- **Records**
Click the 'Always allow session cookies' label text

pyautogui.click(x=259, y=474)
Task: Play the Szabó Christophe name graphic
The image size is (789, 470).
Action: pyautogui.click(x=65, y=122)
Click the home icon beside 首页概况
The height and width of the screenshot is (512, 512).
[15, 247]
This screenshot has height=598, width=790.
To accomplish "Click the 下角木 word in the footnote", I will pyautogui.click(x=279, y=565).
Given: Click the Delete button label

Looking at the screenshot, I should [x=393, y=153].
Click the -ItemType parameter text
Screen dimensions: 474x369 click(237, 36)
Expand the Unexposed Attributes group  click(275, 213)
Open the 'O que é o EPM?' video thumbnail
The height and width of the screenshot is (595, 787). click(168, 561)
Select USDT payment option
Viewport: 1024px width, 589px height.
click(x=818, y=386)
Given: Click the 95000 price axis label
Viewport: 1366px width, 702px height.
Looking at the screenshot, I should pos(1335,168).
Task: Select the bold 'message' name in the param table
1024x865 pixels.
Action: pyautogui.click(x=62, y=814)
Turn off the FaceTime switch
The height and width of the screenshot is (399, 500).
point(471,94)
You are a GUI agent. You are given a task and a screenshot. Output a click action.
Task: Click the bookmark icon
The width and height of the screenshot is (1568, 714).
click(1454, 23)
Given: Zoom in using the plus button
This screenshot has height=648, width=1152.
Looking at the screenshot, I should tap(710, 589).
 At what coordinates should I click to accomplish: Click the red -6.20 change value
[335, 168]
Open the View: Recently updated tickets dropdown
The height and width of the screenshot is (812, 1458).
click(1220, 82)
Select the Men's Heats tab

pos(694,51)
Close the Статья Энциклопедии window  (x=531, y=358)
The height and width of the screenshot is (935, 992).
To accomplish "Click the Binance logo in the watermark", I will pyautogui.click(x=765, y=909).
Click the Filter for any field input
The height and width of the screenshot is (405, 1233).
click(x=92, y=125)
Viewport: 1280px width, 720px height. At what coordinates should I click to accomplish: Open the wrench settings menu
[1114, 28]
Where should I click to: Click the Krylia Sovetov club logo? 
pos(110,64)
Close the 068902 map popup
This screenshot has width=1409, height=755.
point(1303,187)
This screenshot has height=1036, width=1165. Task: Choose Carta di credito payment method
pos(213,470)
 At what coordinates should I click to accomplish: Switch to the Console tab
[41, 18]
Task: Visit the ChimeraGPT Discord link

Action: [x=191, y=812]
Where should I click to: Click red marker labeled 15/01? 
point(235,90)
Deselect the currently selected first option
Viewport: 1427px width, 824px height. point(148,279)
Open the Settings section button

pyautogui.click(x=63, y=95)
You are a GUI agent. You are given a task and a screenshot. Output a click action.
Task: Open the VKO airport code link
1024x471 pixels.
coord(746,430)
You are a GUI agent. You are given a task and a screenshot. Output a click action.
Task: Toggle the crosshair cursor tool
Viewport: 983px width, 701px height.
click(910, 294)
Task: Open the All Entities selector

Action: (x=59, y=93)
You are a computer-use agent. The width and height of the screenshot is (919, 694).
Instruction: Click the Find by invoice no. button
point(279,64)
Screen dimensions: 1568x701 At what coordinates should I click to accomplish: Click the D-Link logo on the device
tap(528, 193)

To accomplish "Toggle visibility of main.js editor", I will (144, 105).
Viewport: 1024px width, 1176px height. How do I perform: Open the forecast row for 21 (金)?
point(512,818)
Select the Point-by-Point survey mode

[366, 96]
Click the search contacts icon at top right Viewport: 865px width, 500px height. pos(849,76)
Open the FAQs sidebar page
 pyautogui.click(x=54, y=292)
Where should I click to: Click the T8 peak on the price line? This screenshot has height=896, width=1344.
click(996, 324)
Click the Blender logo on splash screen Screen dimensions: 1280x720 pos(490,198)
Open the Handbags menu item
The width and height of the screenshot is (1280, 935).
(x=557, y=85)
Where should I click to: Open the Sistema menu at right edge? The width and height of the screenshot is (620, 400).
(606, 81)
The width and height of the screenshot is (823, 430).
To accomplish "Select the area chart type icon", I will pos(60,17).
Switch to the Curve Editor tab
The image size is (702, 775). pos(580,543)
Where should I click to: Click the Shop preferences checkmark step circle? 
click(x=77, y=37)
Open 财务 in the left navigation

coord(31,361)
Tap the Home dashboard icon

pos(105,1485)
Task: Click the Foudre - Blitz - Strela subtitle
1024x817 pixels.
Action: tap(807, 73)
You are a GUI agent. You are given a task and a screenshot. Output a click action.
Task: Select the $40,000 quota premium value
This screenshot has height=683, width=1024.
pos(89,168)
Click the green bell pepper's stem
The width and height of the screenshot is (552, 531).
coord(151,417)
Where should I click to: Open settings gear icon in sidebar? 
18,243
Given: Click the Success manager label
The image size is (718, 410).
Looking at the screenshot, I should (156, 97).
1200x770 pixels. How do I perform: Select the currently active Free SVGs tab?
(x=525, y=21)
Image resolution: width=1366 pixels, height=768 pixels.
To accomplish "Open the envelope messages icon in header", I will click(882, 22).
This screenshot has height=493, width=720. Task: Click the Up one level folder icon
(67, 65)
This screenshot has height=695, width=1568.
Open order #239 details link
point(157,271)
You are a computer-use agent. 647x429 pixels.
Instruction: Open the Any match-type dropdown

- **Task prompt**
Using the data above, reproduce every line exactly.

- **Exercise solution**
Click the 'Always allow session cookies' label text

pyautogui.click(x=259, y=474)
Task: Play the Szabó Christophe name graphic
The image size is (789, 470).
Action: pyautogui.click(x=65, y=122)
Click the home icon beside 首页概况
The height and width of the screenshot is (512, 512).
[15, 247]
This screenshot has height=598, width=790.
To accomplish "Click the 下角木 word in the footnote", I will pyautogui.click(x=279, y=565).
Given: Click the Delete button label

Looking at the screenshot, I should [x=393, y=153].
Click the -ItemType parameter text
Screen dimensions: 474x369 click(237, 36)
Expand the Unexposed Attributes group  click(275, 213)
Open the 'O que é o EPM?' video thumbnail
The height and width of the screenshot is (595, 787). click(168, 561)
Select USDT payment option
Viewport: 1024px width, 589px height.
click(x=818, y=386)
Given: Click the 95000 price axis label
Viewport: 1366px width, 702px height.
Looking at the screenshot, I should pos(1335,168).
Task: Select the bold 'message' name in the param table
1024x865 pixels.
Action: pyautogui.click(x=62, y=814)
Turn off the FaceTime switch
The height and width of the screenshot is (399, 500).
point(471,94)
You are a GUI agent. You are given a task and a screenshot. Output a click action.
Task: Click the bookmark icon
The width and height of the screenshot is (1568, 714).
click(1454, 23)
Given: Zoom in using the plus button
This screenshot has height=648, width=1152.
Looking at the screenshot, I should tap(710, 589).
 At what coordinates should I click to accomplish: Click the red -6.20 change value
[335, 168]
Open the View: Recently updated tickets dropdown
The height and width of the screenshot is (812, 1458).
click(1220, 82)
Select the Men's Heats tab

pos(694,51)
Close the Статья Энциклопедии window  (x=531, y=358)
The height and width of the screenshot is (935, 992).
To accomplish "Click the Binance logo in the watermark", I will pyautogui.click(x=765, y=909).
Click the Filter for any field input
The height and width of the screenshot is (405, 1233).
click(x=92, y=125)
Viewport: 1280px width, 720px height. At what coordinates should I click to accomplish: Open the wrench settings menu
[1114, 28]
Where should I click to: Click the Krylia Sovetov club logo? 
pos(110,64)
Close the 068902 map popup
This screenshot has width=1409, height=755.
point(1303,187)
This screenshot has height=1036, width=1165. Task: Choose Carta di credito payment method
pos(213,470)
 At what coordinates should I click to accomplish: Switch to the Console tab
[41, 18]
Task: Visit the ChimeraGPT Discord link

Action: [x=191, y=812]
Where should I click to: Click red marker labeled 15/01? 
point(235,90)
Deselect the currently selected first option
Viewport: 1427px width, 824px height. point(148,279)
Open the Settings section button

pyautogui.click(x=63, y=95)
You are a GUI agent. You are given a task and a screenshot. Output a click action.
Task: Open the VKO airport code link
1024x471 pixels.
coord(746,430)
You are a GUI agent. You are given a task and a screenshot. Output a click action.
Task: Toggle the crosshair cursor tool
Viewport: 983px width, 701px height.
click(910, 294)
Task: Open the All Entities selector

Action: (x=59, y=93)
You are a computer-use agent. The width and height of the screenshot is (919, 694).
Instruction: Click the Find by invoice no. button
point(279,64)
Screen dimensions: 1568x701 At what coordinates should I click to accomplish: Click the D-Link logo on the device
tap(528, 193)

To accomplish "Toggle visibility of main.js editor", I will (144, 105).
Viewport: 1024px width, 1176px height. How do I perform: Open the forecast row for 21 (金)?
point(512,818)
Select the Point-by-Point survey mode

[366, 96]
Click the search contacts icon at top right Viewport: 865px width, 500px height. pos(849,76)
Open the FAQs sidebar page
 pyautogui.click(x=54, y=292)
Where should I click to: Click the T8 peak on the price line? This screenshot has height=896, width=1344.
click(996, 324)
Click the Blender logo on splash screen Screen dimensions: 1280x720 pos(490,198)
Open the Handbags menu item
The width and height of the screenshot is (1280, 935).
(x=557, y=85)
Where should I click to: Open the Sistema menu at right edge? The width and height of the screenshot is (620, 400).
(606, 81)
The width and height of the screenshot is (823, 430).
To accomplish "Select the area chart type icon", I will pos(60,17).
Switch to the Curve Editor tab
The image size is (702, 775). pos(580,543)
Where should I click to: Click the Shop preferences checkmark step circle? 
click(x=77, y=37)
Open 财务 in the left navigation

coord(31,361)
Tap the Home dashboard icon

pos(105,1485)
Task: Click the Foudre - Blitz - Strela subtitle
1024x817 pixels.
Action: tap(807, 73)
You are a GUI agent. You are given a task and a screenshot. Output a click action.
Task: Select the $40,000 quota premium value
This screenshot has height=683, width=1024.
pos(89,168)
Click the green bell pepper's stem
The width and height of the screenshot is (552, 531).
coord(151,417)
Where should I click to: Open settings gear icon in sidebar? 
18,243
Given: Click the Success manager label
The image size is (718, 410).
Looking at the screenshot, I should (156, 97).
1200x770 pixels. How do I perform: Select the currently active Free SVGs tab?
(x=525, y=21)
Image resolution: width=1366 pixels, height=768 pixels.
To accomplish "Open the envelope messages icon in header", I will click(882, 22).
This screenshot has height=493, width=720. Task: Click the Up one level folder icon
(67, 65)
This screenshot has height=695, width=1568.
Open order #239 details link
point(157,271)
You are a computer-use agent. 647x429 pixels.
Instruction: Open the Any match-type dropdown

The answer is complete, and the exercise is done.